(Foto Ilustrativa/Gospel Post)
A fé vem sendo brutalmente imaculada por
"falsos profetas" que pregam em nome do capital
Podemos notar que ao longo dos séculos as igrejas foram se tornando grandes instituições sólidas, cujo poder visa manipular, dominar as pessoas a pensarem uma verdade pregada sob os seus viés, ou seja, as pessoas não diferentemente da Idade Média passam a comprar a cura, libertação da alma e até mesmo a salvação (a famosa venda de indulgência).
Em meio aos processos historiográficos, as igrejas construíram paradigmas pragmáticos que influenciaram a vida dos homens nas práticas dos rituais religiosos, normas de comportamentos e a cobrança de dízimo (cobrados diariamente como "impostos") obrigatório de seus fiéis. A fé vem sendo brutalmente imaculada por inúmeros "falsos profetas" que pregam em nome do capital.

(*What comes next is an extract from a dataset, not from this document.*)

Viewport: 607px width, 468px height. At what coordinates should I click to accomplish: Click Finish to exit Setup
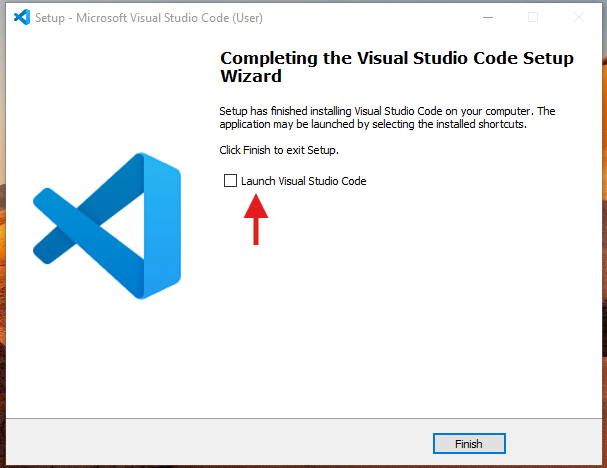pyautogui.click(x=469, y=444)
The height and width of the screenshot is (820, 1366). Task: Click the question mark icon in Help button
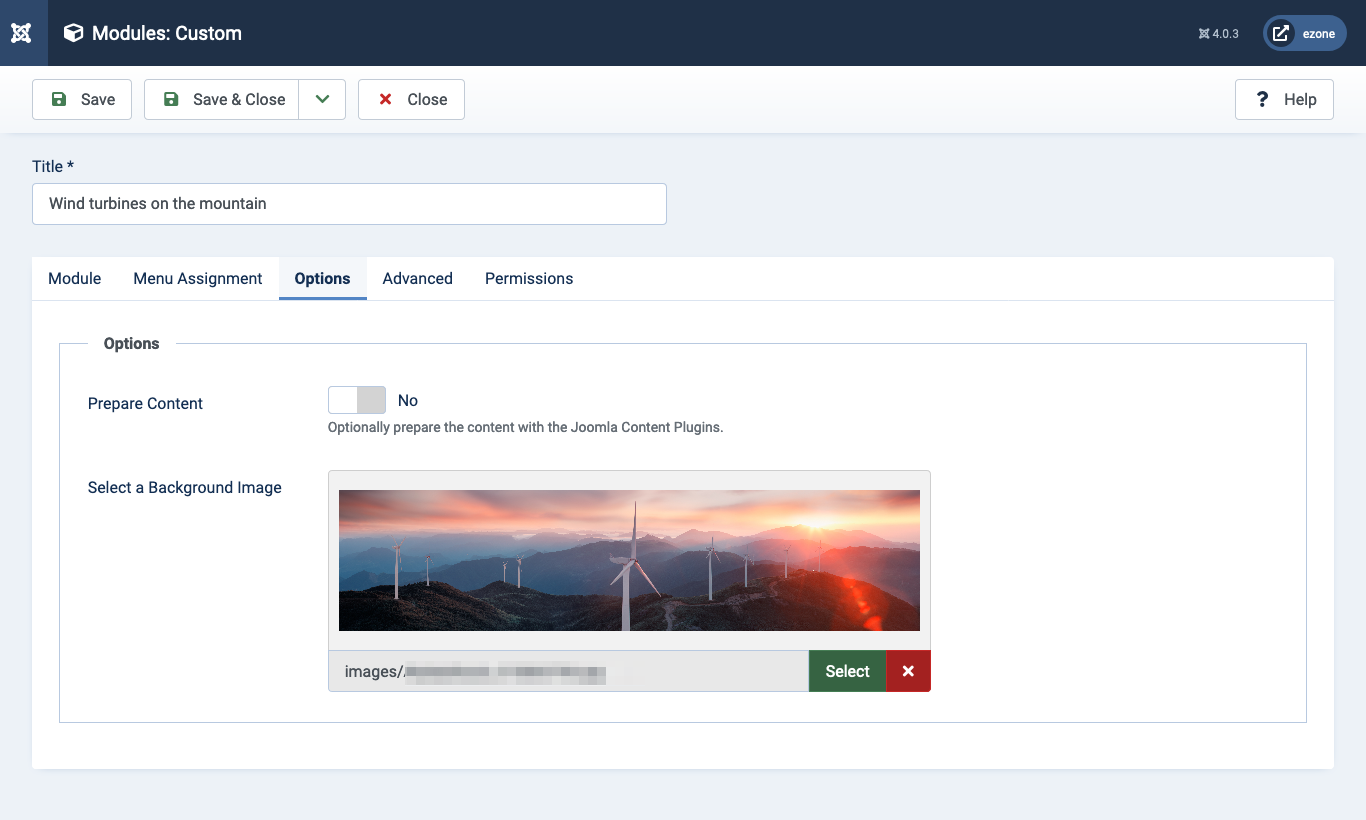pos(1262,99)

O nome do "diabo" é citado inúmeras vezes
Dentro dos tempos, onde deveria pregar o evangelho, o amor semeado por Jesus, segundo o criador de todas as coisas (Deus), o nome do "diabo" é citado inúmeras vezes, ao invés dele ser derrotado, acaba ganhando poder dentro do discurso religioso. Os ministros do evangelho utilizam a persuasão para implantar nas cabeças dos leigos uma visão onde a igreja é o caminho, a solução para os problemas do cotidiano. Tais ministros são considerados pelos seus fiéis como santos, a própria figura divina na terra.

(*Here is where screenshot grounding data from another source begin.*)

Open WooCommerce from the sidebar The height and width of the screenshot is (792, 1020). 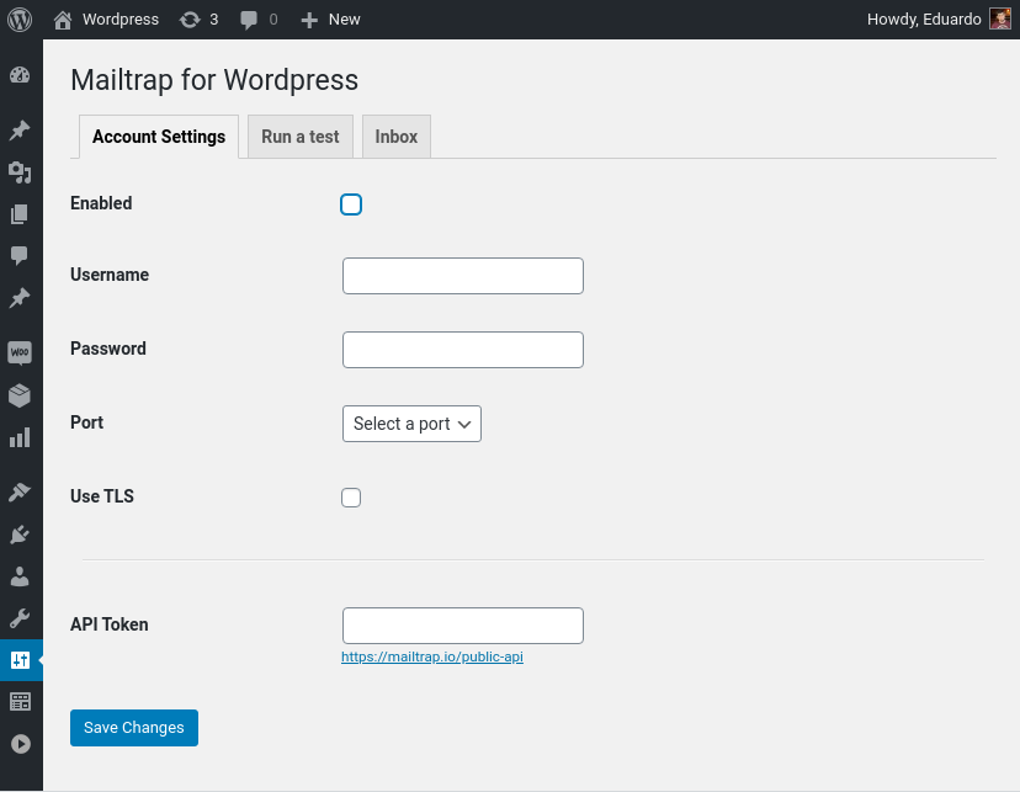20,353
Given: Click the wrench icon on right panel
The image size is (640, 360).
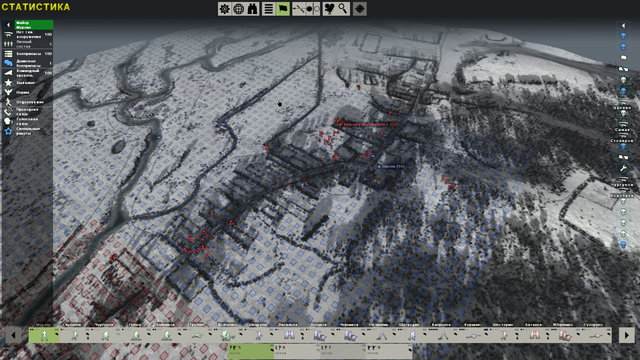Looking at the screenshot, I should pos(623,168).
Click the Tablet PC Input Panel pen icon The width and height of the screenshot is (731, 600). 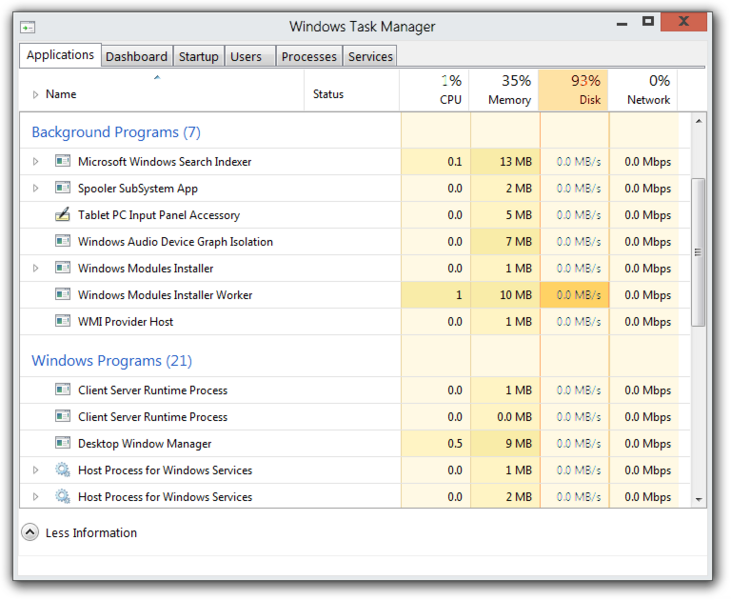(62, 215)
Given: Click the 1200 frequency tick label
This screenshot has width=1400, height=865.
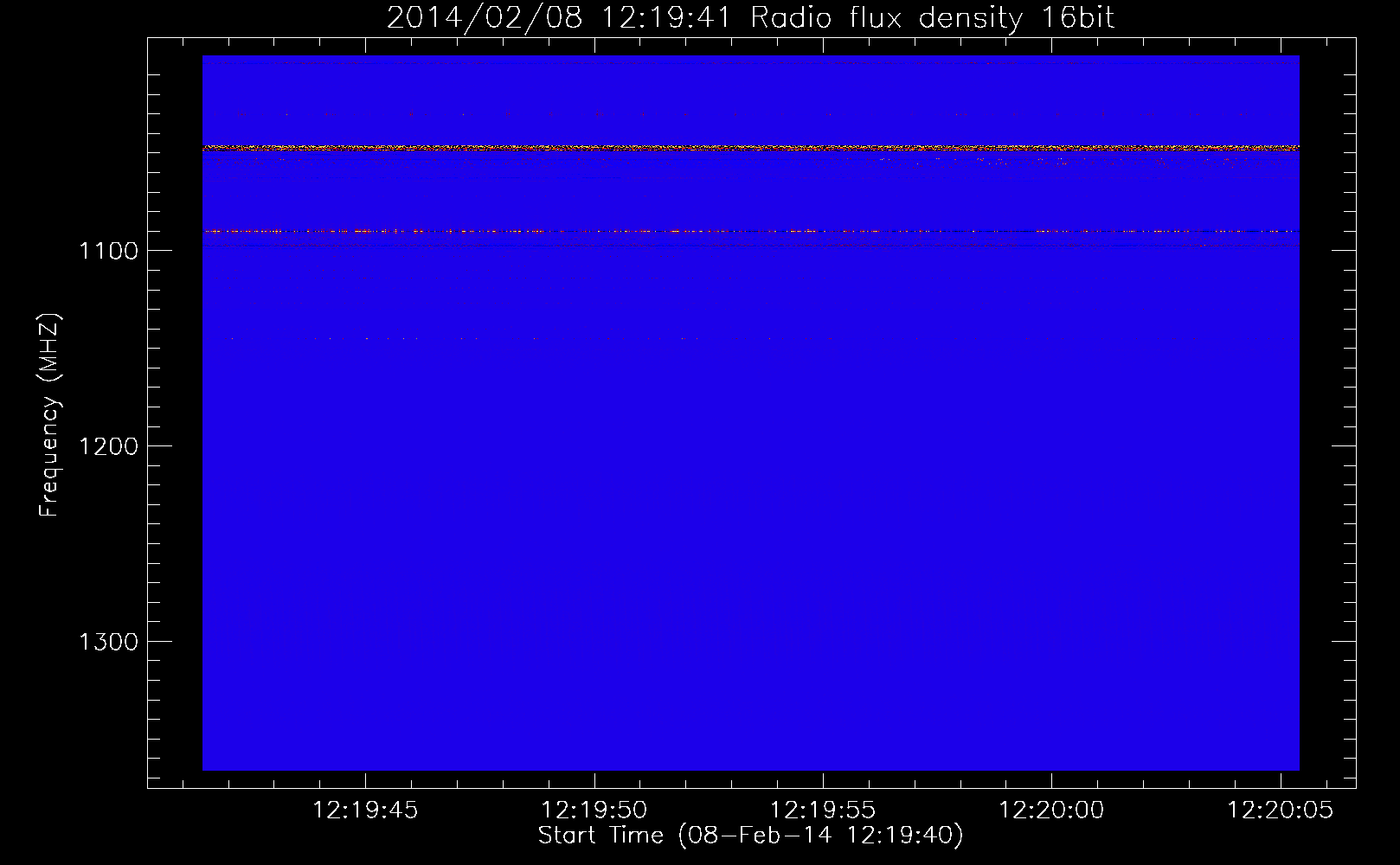Looking at the screenshot, I should (108, 446).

Os "comerciantes da fé" assim manipulam inúmeras pessoas que sofrem sob a fúria da fome, das doenças, do medo da morte. Eles utilizam artifícios como o medo da morte, que é algo obsecador, para atrair cada dia mais "compradores de uma ilusão pregada e vendida por meio de boletos, carnes, colunas, cartão de crédito, depósito bancário" e todas as formas possíveis que se possa movimentar o capital.

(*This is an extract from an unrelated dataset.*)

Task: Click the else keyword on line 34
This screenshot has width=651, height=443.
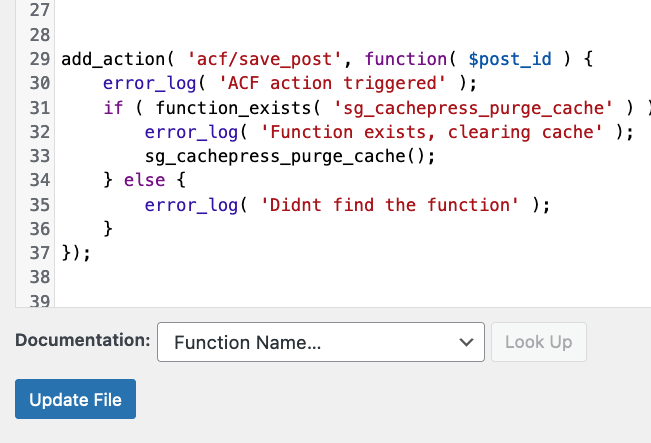Action: 144,180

O propósito de vender a cura para as aflições
No século XXI inúmeras igrejas surgem com o propósito de vender a cura para as aflições vividas pelos homens, que cegamente negam a verdade diante dos seus olhos, com o objetivo de solucionar as mazelas vividas no cotidiano. Uma solução pautada em um discurso bíblico onde a visão capitalista se funde com precisão. Nesses discursos, os ministros, ou melhor, os "homens de Deus", buscam ludibriar os seus fiéis, tendo como propósito sobreviver financeiramente daqueles que são devorados pela dor existencial, que veem nesses "homens de Deus" a esperança de dias melhores, depositando financeiramente tudo que pedirem.
Em suma, digo que não estou aqui para julgar e sim para apresentar para as pessoas que todos os dias se deparam com os "vendedores" da palavra de Deus, por meio da TV, cultos religiosos, revistas, jornais etc. Precisamos analisar o que eles pregam, idealizam e implantam na nossa sociedade. A fé é algo que nasce em cada um de nós, não precisamos de ministros, de templos majestosos e muito menos de intermediários para falar com Deus, o criador de todas as coisas. Em pleno século XXI utilizo a frase que muito bem descreve a humanidade: "…Eles não sabem o que fazem!" (Jesus de Nazaré).